Too many ghosts, Poppy says.

Poppy leans against his mop in the boiler room where he has found Pete in his sleeping bag, Pete oversleeping—he’s usually already gone, the sleeping bag stashed on the landfill, between the rocks. Idiot he is, folding a shirt over his eyes to drown out the red exit lights and in the too-dark and warmth he’s already missed two classes. This is a temporary arrangement, Pete says, and Poppy laughs, saying, “What’s not a temporary arrangement?”

“Nothing, I guess,” Pete says, rolling a cigarette, offering it to Poppy.

“Your age I worked in the hospital. Port-au-Prince. All day long sick people,” Poppy says, flicking some tobacco off his lip, lighting the thin cigarette with a steady hand. “Wished I could go to school.”
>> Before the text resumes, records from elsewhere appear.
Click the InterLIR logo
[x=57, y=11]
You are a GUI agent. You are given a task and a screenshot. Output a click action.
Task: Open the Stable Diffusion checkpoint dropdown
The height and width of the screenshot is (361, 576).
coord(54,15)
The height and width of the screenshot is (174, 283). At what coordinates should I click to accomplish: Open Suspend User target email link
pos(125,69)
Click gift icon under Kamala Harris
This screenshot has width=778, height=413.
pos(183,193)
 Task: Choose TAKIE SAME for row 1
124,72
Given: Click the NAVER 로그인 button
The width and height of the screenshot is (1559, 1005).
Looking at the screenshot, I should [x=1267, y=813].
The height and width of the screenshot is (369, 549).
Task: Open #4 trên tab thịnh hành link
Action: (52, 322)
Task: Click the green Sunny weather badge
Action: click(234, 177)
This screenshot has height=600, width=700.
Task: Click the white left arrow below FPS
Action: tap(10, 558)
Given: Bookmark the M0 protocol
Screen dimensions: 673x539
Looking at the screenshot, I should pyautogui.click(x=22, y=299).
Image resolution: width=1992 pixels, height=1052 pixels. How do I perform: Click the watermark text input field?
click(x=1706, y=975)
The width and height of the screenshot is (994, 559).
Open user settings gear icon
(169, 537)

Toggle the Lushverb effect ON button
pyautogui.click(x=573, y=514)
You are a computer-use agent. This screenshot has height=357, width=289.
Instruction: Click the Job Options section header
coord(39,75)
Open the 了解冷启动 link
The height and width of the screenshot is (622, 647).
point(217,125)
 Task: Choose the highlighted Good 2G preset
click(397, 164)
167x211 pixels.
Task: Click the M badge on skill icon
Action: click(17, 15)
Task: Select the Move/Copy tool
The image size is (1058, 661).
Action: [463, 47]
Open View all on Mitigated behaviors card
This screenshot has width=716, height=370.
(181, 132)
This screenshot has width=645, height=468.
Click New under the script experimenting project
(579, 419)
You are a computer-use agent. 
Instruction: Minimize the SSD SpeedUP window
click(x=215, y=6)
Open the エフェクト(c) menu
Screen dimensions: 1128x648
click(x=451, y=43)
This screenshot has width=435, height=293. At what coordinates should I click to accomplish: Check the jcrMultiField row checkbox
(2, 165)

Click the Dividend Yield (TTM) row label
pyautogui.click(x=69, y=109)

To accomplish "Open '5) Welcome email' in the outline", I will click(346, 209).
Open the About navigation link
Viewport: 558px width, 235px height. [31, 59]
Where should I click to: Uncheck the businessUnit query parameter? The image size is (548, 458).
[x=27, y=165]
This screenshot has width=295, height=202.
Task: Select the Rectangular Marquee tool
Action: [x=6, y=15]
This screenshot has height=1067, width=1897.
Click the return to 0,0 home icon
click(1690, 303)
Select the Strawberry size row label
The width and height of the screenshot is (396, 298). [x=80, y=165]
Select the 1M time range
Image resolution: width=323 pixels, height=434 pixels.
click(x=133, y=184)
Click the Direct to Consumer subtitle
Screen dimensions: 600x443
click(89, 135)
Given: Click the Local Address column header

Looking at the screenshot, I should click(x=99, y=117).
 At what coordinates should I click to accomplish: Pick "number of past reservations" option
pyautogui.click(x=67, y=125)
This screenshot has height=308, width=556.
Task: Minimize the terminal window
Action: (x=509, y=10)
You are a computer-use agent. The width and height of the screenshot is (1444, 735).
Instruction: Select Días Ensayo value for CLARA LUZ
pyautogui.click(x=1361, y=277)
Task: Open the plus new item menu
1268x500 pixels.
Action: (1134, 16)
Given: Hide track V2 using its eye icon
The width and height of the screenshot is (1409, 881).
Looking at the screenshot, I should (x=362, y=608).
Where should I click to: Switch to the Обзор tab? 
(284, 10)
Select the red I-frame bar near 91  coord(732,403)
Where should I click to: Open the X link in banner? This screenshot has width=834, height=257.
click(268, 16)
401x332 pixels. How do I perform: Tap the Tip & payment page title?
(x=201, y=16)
“I can imagine,” Pete says.

Poppy cocks his head, stares straight at Pete, and blows.

“You can’t imagine shit,” he says, pinching the end of the cigarette and putting it in his shirt pocket.

“Sorry,” Pete says, lighting his own.

“Against the rules,” Poppy says.

“Sorry,” Pete says.

“Have to make it known,” Poppy says.

“I’ll find somewhere else,” Pete says.

“No smoking,” Poppy says, then looks at Pete and laughs.

The next morning Poppy arrives before Pete has the chance to slip out—Poppy temporary, too, he tells Pete, until the Lord decides otherwise.